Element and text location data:
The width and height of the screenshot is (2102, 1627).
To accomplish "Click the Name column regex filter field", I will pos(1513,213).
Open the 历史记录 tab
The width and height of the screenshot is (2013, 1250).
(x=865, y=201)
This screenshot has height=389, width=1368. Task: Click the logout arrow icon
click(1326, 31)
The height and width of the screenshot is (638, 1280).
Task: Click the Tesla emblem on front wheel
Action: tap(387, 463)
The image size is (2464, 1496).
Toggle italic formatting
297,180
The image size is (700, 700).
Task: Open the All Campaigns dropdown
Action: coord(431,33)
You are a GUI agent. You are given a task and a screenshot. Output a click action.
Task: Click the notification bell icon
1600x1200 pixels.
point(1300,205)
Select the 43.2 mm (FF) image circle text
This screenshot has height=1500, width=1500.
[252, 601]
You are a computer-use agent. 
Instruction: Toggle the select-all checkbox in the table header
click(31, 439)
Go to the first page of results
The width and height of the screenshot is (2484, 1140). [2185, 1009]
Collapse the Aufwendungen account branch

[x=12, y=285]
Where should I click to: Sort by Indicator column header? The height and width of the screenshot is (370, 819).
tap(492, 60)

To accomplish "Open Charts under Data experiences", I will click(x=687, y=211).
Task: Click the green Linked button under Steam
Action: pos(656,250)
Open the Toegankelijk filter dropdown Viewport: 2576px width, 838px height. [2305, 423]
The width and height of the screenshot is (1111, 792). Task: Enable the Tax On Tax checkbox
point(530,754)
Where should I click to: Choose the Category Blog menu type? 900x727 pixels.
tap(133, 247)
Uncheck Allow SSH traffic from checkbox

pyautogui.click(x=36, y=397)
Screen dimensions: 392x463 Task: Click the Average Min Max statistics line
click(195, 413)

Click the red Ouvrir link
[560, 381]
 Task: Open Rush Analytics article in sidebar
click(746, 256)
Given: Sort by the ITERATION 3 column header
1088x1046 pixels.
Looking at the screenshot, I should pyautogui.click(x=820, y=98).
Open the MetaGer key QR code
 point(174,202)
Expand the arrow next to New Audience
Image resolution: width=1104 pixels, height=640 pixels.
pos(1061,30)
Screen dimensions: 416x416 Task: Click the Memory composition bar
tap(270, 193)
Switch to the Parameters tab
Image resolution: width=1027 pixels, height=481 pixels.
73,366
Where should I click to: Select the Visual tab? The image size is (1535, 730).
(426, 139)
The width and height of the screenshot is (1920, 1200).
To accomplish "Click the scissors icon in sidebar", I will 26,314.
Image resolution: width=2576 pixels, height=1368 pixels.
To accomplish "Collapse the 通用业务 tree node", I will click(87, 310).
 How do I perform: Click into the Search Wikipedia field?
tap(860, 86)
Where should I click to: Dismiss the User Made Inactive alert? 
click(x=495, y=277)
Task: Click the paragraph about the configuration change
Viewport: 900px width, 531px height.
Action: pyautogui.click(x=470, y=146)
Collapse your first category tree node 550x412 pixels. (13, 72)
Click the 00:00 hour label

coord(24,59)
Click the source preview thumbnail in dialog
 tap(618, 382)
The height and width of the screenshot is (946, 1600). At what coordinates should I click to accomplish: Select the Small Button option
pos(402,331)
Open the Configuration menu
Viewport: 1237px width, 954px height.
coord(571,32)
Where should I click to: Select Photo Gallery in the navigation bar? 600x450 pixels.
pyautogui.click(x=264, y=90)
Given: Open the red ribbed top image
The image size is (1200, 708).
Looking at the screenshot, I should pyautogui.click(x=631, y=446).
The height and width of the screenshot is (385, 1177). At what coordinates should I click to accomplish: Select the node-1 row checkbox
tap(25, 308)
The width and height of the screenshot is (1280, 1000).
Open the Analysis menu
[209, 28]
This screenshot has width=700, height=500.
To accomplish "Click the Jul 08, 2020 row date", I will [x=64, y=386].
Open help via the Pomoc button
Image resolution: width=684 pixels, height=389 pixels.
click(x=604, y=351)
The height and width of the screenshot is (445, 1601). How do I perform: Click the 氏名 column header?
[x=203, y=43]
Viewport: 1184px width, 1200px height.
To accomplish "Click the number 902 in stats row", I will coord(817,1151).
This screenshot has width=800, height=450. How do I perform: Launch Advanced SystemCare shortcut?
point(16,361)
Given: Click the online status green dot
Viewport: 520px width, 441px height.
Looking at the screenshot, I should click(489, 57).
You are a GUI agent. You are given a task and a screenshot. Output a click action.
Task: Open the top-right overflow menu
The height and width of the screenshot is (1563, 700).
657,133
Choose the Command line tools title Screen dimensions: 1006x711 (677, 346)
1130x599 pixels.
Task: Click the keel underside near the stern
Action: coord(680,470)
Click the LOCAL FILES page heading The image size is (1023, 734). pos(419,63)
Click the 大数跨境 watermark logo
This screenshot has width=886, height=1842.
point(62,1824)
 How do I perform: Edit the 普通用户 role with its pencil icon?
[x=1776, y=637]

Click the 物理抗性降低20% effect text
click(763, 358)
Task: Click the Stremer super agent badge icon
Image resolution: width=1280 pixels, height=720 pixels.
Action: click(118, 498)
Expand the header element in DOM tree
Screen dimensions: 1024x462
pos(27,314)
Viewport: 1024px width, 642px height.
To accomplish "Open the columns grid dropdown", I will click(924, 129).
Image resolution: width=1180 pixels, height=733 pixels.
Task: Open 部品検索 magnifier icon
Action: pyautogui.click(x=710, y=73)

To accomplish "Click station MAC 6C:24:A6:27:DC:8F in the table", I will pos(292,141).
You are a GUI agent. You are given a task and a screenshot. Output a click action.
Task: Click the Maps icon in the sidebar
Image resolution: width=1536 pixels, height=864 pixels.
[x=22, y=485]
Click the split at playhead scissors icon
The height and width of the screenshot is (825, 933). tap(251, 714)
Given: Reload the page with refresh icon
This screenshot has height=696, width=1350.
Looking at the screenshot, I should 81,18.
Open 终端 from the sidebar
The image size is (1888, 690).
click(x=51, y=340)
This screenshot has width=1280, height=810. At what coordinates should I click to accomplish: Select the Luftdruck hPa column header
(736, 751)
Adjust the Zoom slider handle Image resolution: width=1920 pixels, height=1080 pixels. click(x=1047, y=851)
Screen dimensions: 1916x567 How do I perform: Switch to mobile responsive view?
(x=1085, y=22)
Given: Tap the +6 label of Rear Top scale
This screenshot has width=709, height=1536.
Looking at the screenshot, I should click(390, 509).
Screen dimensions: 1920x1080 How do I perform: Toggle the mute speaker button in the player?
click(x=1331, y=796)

§ Requirements: Repeat all of these items back line for line, with no changes.

§ Response:
The width and height of the screenshot is (2102, 1627).
To accomplish "Click the Name column regex filter field", I will pos(1513,213).
Open the 历史记录 tab
The width and height of the screenshot is (2013, 1250).
(x=865, y=201)
This screenshot has height=389, width=1368. Task: Click the logout arrow icon
click(1326, 31)
The height and width of the screenshot is (638, 1280).
Task: Click the Tesla emblem on front wheel
Action: tap(387, 463)
The image size is (2464, 1496).
Toggle italic formatting
297,180
The image size is (700, 700).
Task: Open the All Campaigns dropdown
Action: coord(431,33)
You are a GUI agent. You are given a task and a screenshot. Output a click action.
Task: Click the notification bell icon
1600x1200 pixels.
point(1300,205)
Select the 43.2 mm (FF) image circle text
This screenshot has height=1500, width=1500.
[252, 601]
You are a computer-use agent. 
Instruction: Toggle the select-all checkbox in the table header
click(31, 439)
Go to the first page of results
The width and height of the screenshot is (2484, 1140). [2185, 1009]
Collapse the Aufwendungen account branch

[x=12, y=285]
Where should I click to: Sort by Indicator column header? The height and width of the screenshot is (370, 819).
tap(492, 60)

To accomplish "Open Charts under Data experiences", I will click(x=687, y=211).
Task: Click the green Linked button under Steam
Action: pos(656,250)
Open the Toegankelijk filter dropdown Viewport: 2576px width, 838px height. [2305, 423]
The width and height of the screenshot is (1111, 792). Task: Enable the Tax On Tax checkbox
point(530,754)
Where should I click to: Choose the Category Blog menu type? 900x727 pixels.
tap(133, 247)
Uncheck Allow SSH traffic from checkbox

pyautogui.click(x=36, y=397)
Screen dimensions: 392x463 Task: Click the Average Min Max statistics line
click(195, 413)

Click the red Ouvrir link
[560, 381]
 Task: Open Rush Analytics article in sidebar
click(746, 256)
Given: Sort by the ITERATION 3 column header
1088x1046 pixels.
Looking at the screenshot, I should pyautogui.click(x=820, y=98).
Open the MetaGer key QR code
 point(174,202)
Expand the arrow next to New Audience
Image resolution: width=1104 pixels, height=640 pixels.
pos(1061,30)
Screen dimensions: 416x416 Task: Click the Memory composition bar
tap(270, 193)
Switch to the Parameters tab
Image resolution: width=1027 pixels, height=481 pixels.
73,366
Where should I click to: Select the Visual tab? The image size is (1535, 730).
(426, 139)
The width and height of the screenshot is (1920, 1200).
To accomplish "Click the scissors icon in sidebar", I will 26,314.
Image resolution: width=2576 pixels, height=1368 pixels.
To accomplish "Collapse the 通用业务 tree node", I will click(87, 310).
 How do I perform: Click into the Search Wikipedia field?
tap(860, 86)
Where should I click to: Dismiss the User Made Inactive alert? 
click(x=495, y=277)
Task: Click the paragraph about the configuration change
Viewport: 900px width, 531px height.
Action: pyautogui.click(x=470, y=146)
Collapse your first category tree node 550x412 pixels. (13, 72)
Click the 00:00 hour label

coord(24,59)
Click the source preview thumbnail in dialog
 tap(618, 382)
The height and width of the screenshot is (946, 1600). At what coordinates should I click to accomplish: Select the Small Button option
pos(402,331)
Open the Configuration menu
Viewport: 1237px width, 954px height.
coord(571,32)
Where should I click to: Select Photo Gallery in the navigation bar? 600x450 pixels.
pyautogui.click(x=264, y=90)
Given: Open the red ribbed top image
The image size is (1200, 708).
Looking at the screenshot, I should pyautogui.click(x=631, y=446).
The height and width of the screenshot is (385, 1177). At what coordinates should I click to accomplish: Select the node-1 row checkbox
tap(25, 308)
The width and height of the screenshot is (1280, 1000).
Open the Analysis menu
[209, 28]
This screenshot has width=700, height=500.
To accomplish "Click the Jul 08, 2020 row date", I will [x=64, y=386].
Open help via the Pomoc button
Image resolution: width=684 pixels, height=389 pixels.
click(x=604, y=351)
The height and width of the screenshot is (445, 1601). How do I perform: Click the 氏名 column header?
[x=203, y=43]
Viewport: 1184px width, 1200px height.
To accomplish "Click the number 902 in stats row", I will coord(817,1151).
This screenshot has width=800, height=450. How do I perform: Launch Advanced SystemCare shortcut?
point(16,361)
Given: Click the online status green dot
Viewport: 520px width, 441px height.
Looking at the screenshot, I should click(489, 57).
You are a GUI agent. You are given a task and a screenshot. Output a click action.
Task: Open the top-right overflow menu
The height and width of the screenshot is (1563, 700).
657,133
Choose the Command line tools title Screen dimensions: 1006x711 (677, 346)
1130x599 pixels.
Task: Click the keel underside near the stern
Action: coord(680,470)
Click the LOCAL FILES page heading The image size is (1023, 734). pos(419,63)
Click the 大数跨境 watermark logo
This screenshot has width=886, height=1842.
point(62,1824)
 How do I perform: Edit the 普通用户 role with its pencil icon?
[x=1776, y=637]

Click the 物理抗性降低20% effect text
click(763, 358)
Task: Click the Stremer super agent badge icon
Image resolution: width=1280 pixels, height=720 pixels.
Action: click(118, 498)
Expand the header element in DOM tree
Screen dimensions: 1024x462
pos(27,314)
Viewport: 1024px width, 642px height.
To accomplish "Open the columns grid dropdown", I will click(924, 129).
Image resolution: width=1180 pixels, height=733 pixels.
Task: Open 部品検索 magnifier icon
Action: pyautogui.click(x=710, y=73)

To accomplish "Click station MAC 6C:24:A6:27:DC:8F in the table", I will pos(292,141).
You are a GUI agent. You are given a task and a screenshot. Output a click action.
Task: Click the Maps icon in the sidebar
Image resolution: width=1536 pixels, height=864 pixels.
[x=22, y=485]
Click the split at playhead scissors icon
The height and width of the screenshot is (825, 933). tap(251, 714)
Given: Reload the page with refresh icon
This screenshot has height=696, width=1350.
Looking at the screenshot, I should 81,18.
Open 终端 from the sidebar
The image size is (1888, 690).
click(x=51, y=340)
This screenshot has width=1280, height=810. At what coordinates should I click to accomplish: Select the Luftdruck hPa column header
(736, 751)
Adjust the Zoom slider handle Image resolution: width=1920 pixels, height=1080 pixels. click(x=1047, y=851)
Screen dimensions: 1916x567 How do I perform: Switch to mobile responsive view?
(x=1085, y=22)
Given: Tap the +6 label of Rear Top scale
This screenshot has width=709, height=1536.
Looking at the screenshot, I should click(390, 509).
Screen dimensions: 1920x1080 How do I perform: Toggle the mute speaker button in the player?
click(x=1331, y=796)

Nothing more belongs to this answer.